Dal 17 settembre al 29 novembre, l’esposizionesi rinnova coinvolgendo location della città, a Brooklyn, Manhattan, Queens, Bronx e Staten island, oltre a nuove piattaforme multimediali per connettere le storie dei fotografi attraverso le loro immagini con un pubblico più esteso. Tutti gli incontri e i workshops si svolgono on line e le installazioni sono disposte in parchi e spazi aperti per garantire il distanziamento e la sicurezza.
Photoville Festival NY nel 2019 ha presentato più di 600 artisti con 85 mostre e installazioni, 16 incontri e più di 45 attività, tours, workshops aperti a tutti. Ne avevamo scritto qui.

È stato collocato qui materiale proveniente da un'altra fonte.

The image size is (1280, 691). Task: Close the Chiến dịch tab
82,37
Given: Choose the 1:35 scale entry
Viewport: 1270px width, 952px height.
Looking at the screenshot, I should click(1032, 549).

La nostra collega e fotografa Francesca Magnani partecipa nuovamente all’esposizione con le sue opere. L’abbiamo intervistata per conoscere il suo progetto.
Come è cambiato l’aspetto della città in questo momento storico? Che differenze hai colto?
“Camminando per strada si rimane colpiti dalle molte serrande abbassate dei negozi chiusi. Ovunque si vedono strutture in legno che i ristoranti di New York sono stati autorizzati a costruire in strada e che hanno cambiato l’assetto stradale e il panorama cittadino. Tra pochi giorni potranno riaprire con il 25% dei tavoli in sala. La metropolitana invece non è mai stata così pulita come ora. Per la prima volta nella storia di New York viene chiusa la sera per essere totalmente disinfettata. Per chi la prende da sempre è straniante vederla così tirata a lucido. Le persone si reinventano e riorganizzano entro i limiti e le restrizioni imposte dal sindaco e dal governatore, ma ciò non significa che si è perso quello spirito che rende la città unica. Certo la strada ha cambiato faccia – un esempio è la storia di quel parrucchiere che si è messo, riscuotendo un enorme successo, a tagliare i capelli per strada, in posizioni scenografiche, storia che raccontammo ai lettori della Voce qui”. Anche nella mostra che presento adesso c’è un esempio di “reinvenzione”. Si vede come i newyorkesi hanno iniziato a privilegiare mezzi di trasporto alternativi in cui ci si sposta stando all’aria aperta, i battelli della flotta di NYC Ferry“.

Che cosa è rimasto uguale e cosa non tornerà più come prima?
“Credo che l’energia e la creatività dei newyorkesi non siano venute meno, si sono volte in altre direzioni. Basti notare l’inventiva che viene messa nella realizzazione delle mascherine, su cui sto realizzando un altro progetto, fotografico e antropologico. Ecco perché fotografo anche le persone che arrivano alla mostra con una mascherina che reca un messaggio, e più in generale mi interessa osservare come la gente si relaziona a un’opera, a maggior ragione in questo caso in cui, a causa della pandemia, i muri sono caduti e al loro posto le immagini sono appoggiate su strutture effimere, di metallo e tela plastificata e gli spettatori non possono avvicinarsi, ma mantengono i canonici sei piedi di distanza tra loro”.

Come hai realizzato la mostra?
“La mia mostra nasce dalle foto che faccio per strada e che nel 2017 presi a fare anche sui battelli della città. Resami conto che le immagini mostravano un possibile progetto cominciai l’attuazione della prima mostra che arrivò a Photoville 2018. il festival si svolge generalmente in dei container. Quest’anno, giunto alla nuova edizione, le varie esibizioni sono invece diffuse in giro per il Brooklyn Bridge Park e i vari quartieri, e rimarranno visibili molto di più, fino a fine novembre. Per seguire passo a passo l’andamento della mia ricerca è possibile consultare il mio sito, francescamagnani.com o il mio account Instagram, @magnanina”.
Progetti futuri?
“Sicuramente una mostra più articolata su questo periodo unico che abbiamo vissuto qui in questi mesi. Per questo motivo, se tra i lettori della Voce ci sono accademici o curator o galleristi che se ne stanno occupando da altri punti di vista, sono aperta a collaborare e a programmare un “meeting of the minds”!”.